L’économie a besoin d’un marché financier développé

Pour l’économiste Taher El Almi, un marché financier développé est une composante essentielle d’une économie, et plusieurs études ont montré le lien étroit entre le développement financier et la croissance économique.

Ainsi, le marché financier joue un rôle fondamental dans le suivi des flux financiers. Il permet de faciliter la gestion du risque et contribue également, à l’échange des biens et des services, a-t-il rappelé.

Un secteur financier insuffisamment développé avec un accès limité au financement constitue un obstacle à la croissance économique, a-t-il insisté.

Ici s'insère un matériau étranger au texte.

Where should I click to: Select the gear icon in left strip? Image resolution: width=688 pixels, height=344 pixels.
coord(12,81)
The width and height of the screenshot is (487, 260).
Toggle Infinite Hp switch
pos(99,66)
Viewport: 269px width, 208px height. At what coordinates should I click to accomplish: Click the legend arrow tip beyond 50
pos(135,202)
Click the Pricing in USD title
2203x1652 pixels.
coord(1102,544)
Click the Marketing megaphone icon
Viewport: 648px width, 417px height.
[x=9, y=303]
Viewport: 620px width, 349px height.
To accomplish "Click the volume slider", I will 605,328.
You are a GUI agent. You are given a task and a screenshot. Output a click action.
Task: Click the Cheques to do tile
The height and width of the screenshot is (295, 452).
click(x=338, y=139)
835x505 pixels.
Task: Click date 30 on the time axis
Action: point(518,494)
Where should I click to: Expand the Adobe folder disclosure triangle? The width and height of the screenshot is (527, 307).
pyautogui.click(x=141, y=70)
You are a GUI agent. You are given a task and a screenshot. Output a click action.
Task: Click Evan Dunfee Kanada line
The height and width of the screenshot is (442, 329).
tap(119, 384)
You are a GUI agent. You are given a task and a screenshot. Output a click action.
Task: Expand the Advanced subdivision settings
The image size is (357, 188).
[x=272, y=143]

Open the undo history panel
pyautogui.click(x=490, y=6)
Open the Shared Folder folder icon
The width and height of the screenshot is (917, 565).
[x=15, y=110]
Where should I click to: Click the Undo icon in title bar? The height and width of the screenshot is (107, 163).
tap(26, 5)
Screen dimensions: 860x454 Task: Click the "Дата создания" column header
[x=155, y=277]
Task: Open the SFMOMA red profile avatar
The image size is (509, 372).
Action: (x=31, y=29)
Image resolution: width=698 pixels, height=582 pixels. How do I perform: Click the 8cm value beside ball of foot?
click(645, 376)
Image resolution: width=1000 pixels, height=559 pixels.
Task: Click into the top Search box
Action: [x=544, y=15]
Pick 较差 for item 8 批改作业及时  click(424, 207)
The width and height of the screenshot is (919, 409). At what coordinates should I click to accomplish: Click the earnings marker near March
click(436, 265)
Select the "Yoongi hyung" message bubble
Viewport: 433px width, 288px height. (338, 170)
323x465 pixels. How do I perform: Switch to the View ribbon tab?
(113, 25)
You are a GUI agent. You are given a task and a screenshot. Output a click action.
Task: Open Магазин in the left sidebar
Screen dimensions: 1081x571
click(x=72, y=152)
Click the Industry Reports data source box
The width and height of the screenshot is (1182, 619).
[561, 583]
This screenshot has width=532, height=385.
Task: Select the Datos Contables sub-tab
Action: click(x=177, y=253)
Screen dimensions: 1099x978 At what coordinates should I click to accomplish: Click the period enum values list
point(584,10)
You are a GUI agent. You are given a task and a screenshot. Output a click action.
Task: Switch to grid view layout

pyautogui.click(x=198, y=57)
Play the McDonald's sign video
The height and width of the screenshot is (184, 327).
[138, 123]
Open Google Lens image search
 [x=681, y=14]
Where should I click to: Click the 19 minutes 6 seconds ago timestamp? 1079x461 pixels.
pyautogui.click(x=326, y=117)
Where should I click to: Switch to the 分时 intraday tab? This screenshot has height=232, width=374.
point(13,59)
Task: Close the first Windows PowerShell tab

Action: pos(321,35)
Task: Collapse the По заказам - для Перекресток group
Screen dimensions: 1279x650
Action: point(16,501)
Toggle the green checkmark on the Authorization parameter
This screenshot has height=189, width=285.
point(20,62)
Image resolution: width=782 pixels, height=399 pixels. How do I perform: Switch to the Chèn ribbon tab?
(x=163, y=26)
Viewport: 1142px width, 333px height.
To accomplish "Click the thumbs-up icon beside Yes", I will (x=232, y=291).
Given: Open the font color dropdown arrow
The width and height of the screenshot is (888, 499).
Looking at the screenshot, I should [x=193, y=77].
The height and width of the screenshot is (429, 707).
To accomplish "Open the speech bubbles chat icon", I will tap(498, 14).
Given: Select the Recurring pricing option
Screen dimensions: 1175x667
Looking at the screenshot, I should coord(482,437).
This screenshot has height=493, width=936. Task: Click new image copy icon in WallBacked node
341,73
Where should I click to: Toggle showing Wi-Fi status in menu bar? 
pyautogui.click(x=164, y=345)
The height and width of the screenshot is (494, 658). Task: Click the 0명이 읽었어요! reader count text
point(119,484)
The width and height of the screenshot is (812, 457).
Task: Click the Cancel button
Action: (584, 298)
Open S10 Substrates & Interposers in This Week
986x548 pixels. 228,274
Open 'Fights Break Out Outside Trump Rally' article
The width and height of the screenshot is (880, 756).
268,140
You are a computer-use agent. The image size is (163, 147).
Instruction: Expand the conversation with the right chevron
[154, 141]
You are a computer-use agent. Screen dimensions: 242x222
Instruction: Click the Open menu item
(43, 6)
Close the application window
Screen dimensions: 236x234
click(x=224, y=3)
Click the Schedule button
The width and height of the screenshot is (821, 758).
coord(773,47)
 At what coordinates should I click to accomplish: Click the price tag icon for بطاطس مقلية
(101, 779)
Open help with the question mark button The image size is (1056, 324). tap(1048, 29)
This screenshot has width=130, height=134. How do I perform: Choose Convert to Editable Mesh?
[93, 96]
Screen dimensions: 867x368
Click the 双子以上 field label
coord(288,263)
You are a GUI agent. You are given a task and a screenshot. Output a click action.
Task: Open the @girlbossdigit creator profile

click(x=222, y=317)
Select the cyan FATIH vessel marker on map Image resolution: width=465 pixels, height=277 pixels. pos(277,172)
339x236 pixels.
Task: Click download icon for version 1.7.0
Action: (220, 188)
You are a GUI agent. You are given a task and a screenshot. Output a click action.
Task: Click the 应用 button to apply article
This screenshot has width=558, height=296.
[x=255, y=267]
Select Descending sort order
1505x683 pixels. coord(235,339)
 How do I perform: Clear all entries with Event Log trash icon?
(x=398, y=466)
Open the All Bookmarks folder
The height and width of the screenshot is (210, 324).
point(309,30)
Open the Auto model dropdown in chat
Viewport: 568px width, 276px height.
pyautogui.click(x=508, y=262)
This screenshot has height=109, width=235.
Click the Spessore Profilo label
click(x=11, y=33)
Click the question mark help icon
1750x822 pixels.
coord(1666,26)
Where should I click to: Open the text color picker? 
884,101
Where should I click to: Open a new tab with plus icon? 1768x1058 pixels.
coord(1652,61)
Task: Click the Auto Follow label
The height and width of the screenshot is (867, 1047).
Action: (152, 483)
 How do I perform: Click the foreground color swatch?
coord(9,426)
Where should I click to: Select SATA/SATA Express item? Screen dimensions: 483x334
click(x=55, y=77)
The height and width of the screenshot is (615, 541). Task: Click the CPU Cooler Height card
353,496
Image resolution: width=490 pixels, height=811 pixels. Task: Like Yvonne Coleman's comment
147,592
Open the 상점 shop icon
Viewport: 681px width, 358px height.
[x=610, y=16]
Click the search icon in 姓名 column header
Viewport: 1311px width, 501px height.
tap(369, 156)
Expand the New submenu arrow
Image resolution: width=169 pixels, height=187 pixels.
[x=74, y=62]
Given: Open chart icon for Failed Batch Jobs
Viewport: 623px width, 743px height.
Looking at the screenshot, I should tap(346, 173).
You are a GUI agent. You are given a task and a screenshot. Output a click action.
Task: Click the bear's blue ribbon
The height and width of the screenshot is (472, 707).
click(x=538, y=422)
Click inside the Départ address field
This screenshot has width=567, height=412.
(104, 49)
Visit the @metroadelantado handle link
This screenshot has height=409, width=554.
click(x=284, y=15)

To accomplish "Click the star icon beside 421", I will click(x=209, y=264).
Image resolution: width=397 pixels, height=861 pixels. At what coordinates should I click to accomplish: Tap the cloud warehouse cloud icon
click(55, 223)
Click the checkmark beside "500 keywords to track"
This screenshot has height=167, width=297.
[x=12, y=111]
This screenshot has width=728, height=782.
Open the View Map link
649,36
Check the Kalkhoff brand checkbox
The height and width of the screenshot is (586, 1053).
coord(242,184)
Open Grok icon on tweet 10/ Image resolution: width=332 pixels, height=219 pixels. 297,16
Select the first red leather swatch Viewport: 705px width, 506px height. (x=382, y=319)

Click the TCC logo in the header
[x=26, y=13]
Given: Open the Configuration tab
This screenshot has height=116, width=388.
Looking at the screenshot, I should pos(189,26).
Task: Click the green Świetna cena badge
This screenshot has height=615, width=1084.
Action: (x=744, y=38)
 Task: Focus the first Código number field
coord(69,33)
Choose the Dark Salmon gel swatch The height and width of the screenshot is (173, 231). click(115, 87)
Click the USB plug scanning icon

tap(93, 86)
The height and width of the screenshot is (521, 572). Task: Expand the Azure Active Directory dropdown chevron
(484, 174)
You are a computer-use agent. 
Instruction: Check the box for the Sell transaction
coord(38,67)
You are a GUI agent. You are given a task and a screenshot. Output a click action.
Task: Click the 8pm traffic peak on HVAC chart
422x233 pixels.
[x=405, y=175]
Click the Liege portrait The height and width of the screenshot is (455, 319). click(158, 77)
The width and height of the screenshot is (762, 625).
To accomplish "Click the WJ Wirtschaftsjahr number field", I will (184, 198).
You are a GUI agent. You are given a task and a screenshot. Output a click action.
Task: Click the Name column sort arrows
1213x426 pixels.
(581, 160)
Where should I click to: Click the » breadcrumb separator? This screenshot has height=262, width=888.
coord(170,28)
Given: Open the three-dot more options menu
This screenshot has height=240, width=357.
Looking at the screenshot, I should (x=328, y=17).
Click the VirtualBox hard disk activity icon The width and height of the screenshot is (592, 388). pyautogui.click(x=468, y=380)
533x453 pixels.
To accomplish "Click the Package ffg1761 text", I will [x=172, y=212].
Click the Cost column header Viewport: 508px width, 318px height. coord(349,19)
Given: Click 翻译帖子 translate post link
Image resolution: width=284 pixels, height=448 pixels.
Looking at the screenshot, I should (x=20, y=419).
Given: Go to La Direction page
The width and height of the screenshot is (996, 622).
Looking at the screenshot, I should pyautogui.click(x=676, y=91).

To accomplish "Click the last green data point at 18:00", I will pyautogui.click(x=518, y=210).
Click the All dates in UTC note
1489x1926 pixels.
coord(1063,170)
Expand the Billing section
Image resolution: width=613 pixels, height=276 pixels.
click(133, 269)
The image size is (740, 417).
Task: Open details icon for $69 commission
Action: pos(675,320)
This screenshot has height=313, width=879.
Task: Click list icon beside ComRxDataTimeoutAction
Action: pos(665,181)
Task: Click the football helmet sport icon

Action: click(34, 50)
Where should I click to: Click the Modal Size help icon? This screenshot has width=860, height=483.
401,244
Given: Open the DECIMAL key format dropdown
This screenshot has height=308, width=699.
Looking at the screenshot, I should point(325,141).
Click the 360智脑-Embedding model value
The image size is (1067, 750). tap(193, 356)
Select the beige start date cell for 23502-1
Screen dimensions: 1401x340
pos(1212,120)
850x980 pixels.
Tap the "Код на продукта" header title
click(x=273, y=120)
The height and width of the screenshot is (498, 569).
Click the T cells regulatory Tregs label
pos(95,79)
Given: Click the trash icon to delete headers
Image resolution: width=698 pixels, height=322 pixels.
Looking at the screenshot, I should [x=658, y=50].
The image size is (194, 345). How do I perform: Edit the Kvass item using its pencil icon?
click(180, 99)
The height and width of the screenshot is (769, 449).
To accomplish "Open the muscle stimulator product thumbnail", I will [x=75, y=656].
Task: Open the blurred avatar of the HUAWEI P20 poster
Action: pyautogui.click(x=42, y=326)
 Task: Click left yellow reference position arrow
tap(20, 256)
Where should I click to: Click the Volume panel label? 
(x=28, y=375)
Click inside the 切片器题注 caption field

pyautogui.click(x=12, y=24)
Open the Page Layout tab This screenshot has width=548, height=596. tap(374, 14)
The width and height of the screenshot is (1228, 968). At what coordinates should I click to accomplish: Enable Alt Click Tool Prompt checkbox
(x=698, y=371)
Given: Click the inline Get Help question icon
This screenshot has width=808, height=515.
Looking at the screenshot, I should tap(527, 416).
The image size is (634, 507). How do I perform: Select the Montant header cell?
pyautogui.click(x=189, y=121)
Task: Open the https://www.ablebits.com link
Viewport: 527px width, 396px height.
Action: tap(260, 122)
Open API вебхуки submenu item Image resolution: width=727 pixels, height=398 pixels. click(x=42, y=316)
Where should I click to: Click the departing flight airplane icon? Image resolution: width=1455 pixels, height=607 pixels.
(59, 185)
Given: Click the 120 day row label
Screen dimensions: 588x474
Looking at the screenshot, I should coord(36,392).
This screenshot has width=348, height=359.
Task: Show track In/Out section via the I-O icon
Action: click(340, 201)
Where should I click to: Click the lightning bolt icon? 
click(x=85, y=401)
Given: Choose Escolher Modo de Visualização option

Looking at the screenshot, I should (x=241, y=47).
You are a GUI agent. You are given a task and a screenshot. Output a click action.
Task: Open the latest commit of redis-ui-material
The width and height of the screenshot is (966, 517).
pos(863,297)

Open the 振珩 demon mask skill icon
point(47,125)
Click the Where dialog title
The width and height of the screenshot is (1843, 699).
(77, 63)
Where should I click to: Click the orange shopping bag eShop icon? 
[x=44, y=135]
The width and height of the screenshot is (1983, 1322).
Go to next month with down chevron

D’après cet universitaire, une telle situation ne permet pas de mesurer les risques financiers, l’intermédiation devient inefficace, et la bourse devient stagnante. Le marché financier ne serait pas en mesure d’influencer l’affectation des ressources avec une capitalisation boursière de 10%, selon ses propos.

La cotation en bourse des entreprises publiques qui peut donner lieu à une participation des ouvriers dans le capital de l’entreprise, représente un modèle de la finance inclusive, a-t-il affirmé, faisant remarquer que la cotation à titre d’exemple de la CPG à la bourse, peut contribuer à éviter les actes de blocage de la production par les ouvriers.